--- Task list ---
1 > Retype everything in the Advent sermon excerpt from "The spirit of" down to "us – again.".
2 > State whether each statement below agrees with the Advent sermon excerpt, answering yes or no and quoting the deciding words: (a) Advent begins in the dark. (b) The future for many looks brighter than the present. (c) The anointed one came to proclaim liberty to the captives.
3 > Using the Advent sermon excerpt, answer these questions:
(a) Besides building up ancient ruins, what ruin can God redeem?
(b) What are we getting ready to celebrate in this late Advent time?
(c) In the closing prayer, what is the Lord asked to stir up?

--- Page excerpt ---
--

Yet Isaiah reminds us again today that the God who can build up ancient ruins is also the God who can redeem the ruin of a prodigal life; the God who shall raise up the former devastations is also the God who means to make whole a broken heart; the God who shall repair the ruined cities and the Temple is also the God who can repair even the nation that has forgotten its way in the world. 

Each of today's readings tells of God’s prophetic promise and the need to hold fast to faith during times of dark­ness and anticipation. Advent begins in the dark. For some of us it feels like that’s all there is. There was a flash of light we call Jesus. But now it is pretty dark again, and the future for so many looks as dark as now.

In this late Advent time, when we are getting ready to cele­brate the Incarnation, we are reminded that God did send the Messiah, that God did redeem the world, that God is faithful.

The spirit of the Lord GOD was upon him,
because the LORD had anointed him;
he came to bring good news to the oppressed,
to bind up the brokenhearted,
to proclaim liberty to the captives,
and release to the prisoners;
to proclaim the year of the LORD's favor,
and the day of vengeance of our God;
to comfort all who mourn…

As we walk through the last days of Advent, we remember not just that Jesus came but that he came and will come again for this – to bring all of us, to bring each of us, into a time of the Lord’s favor. Stir up your power, O Lord, and with great might come among us – again.

--

--- Data ---
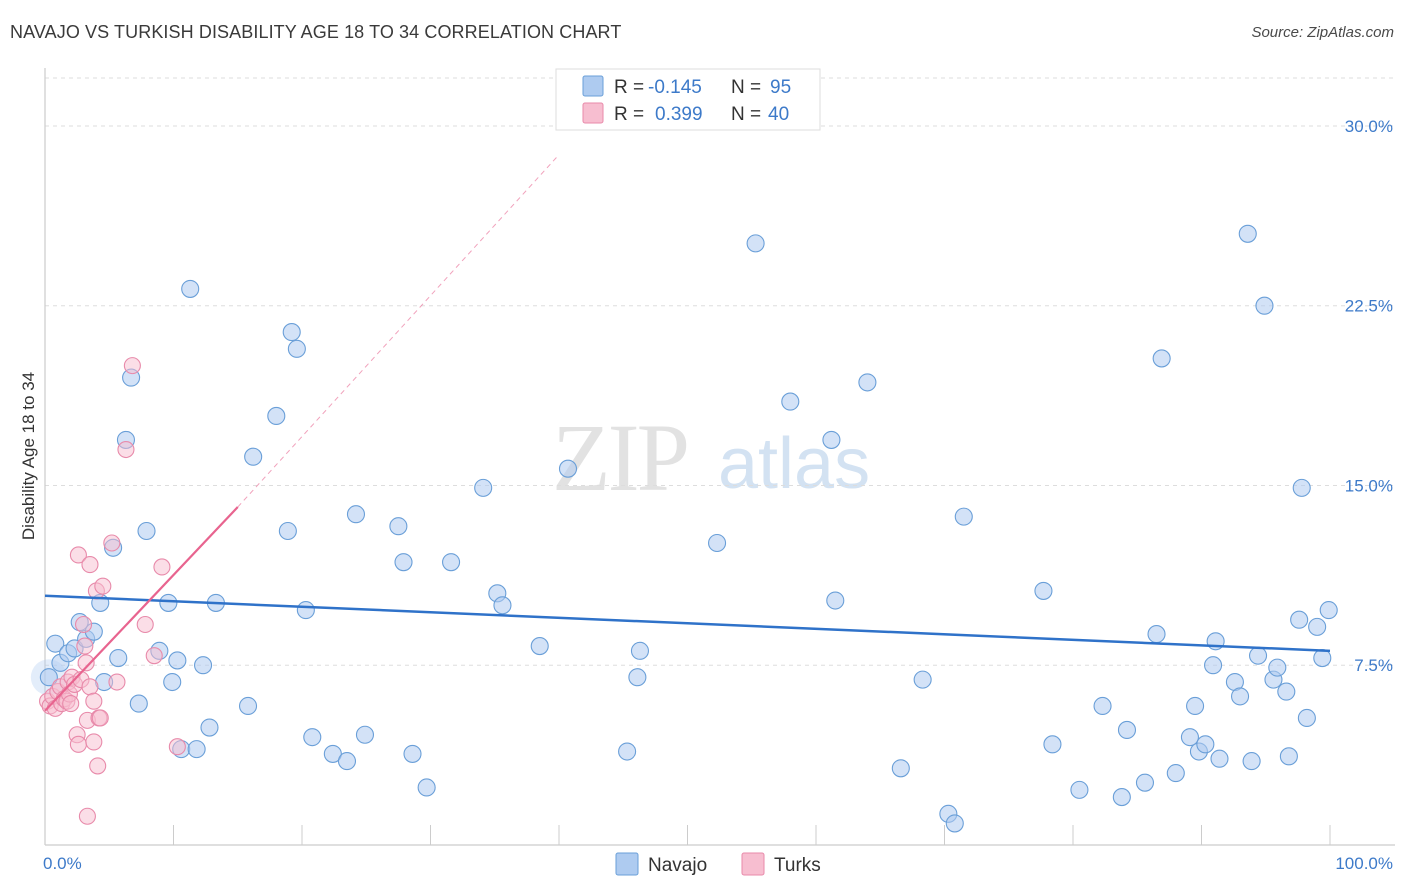 The height and width of the screenshot is (892, 1406). I want to click on legend-n-label-turks: N =, so click(746, 114).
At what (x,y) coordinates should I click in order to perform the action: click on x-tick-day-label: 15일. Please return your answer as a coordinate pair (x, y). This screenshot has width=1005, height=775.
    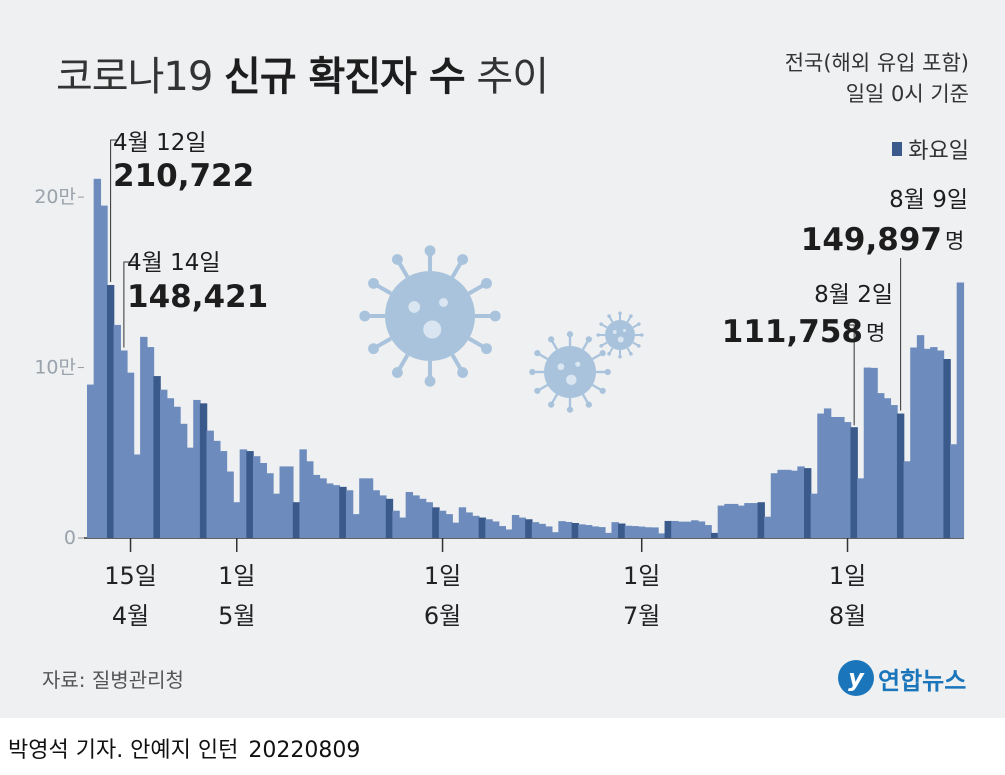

--

--- Results by task ---
1 >
The spirit of the Lord GOD was upon him,
because the LORD had anointed him;
he came to bring good news to the oppressed,
to bind up the brokenhearted,
to proclaim liberty to the captives,
and release to the prisoners;
to proclaim the year of the LORD's favor,
and the day of vengeance of our God;
to comfort all who mourn…

As we walk through the last days of Advent, we remember not just that Jesus came but that he came and will come again for this – to bring all of us, to bring each of us, into a time of the Lord’s favor. Stir up your power, O Lord, and with great might come among us – again.

2 >
(a) Yes: "Advent begins in the dark."
(b) No: "the future for so many looks as dark as now."
(c) Yes: "to proclaim liberty to the captives"

3 >
(a) The ruin of a prodigal life.
(b) The Incarnation.
(c) His power.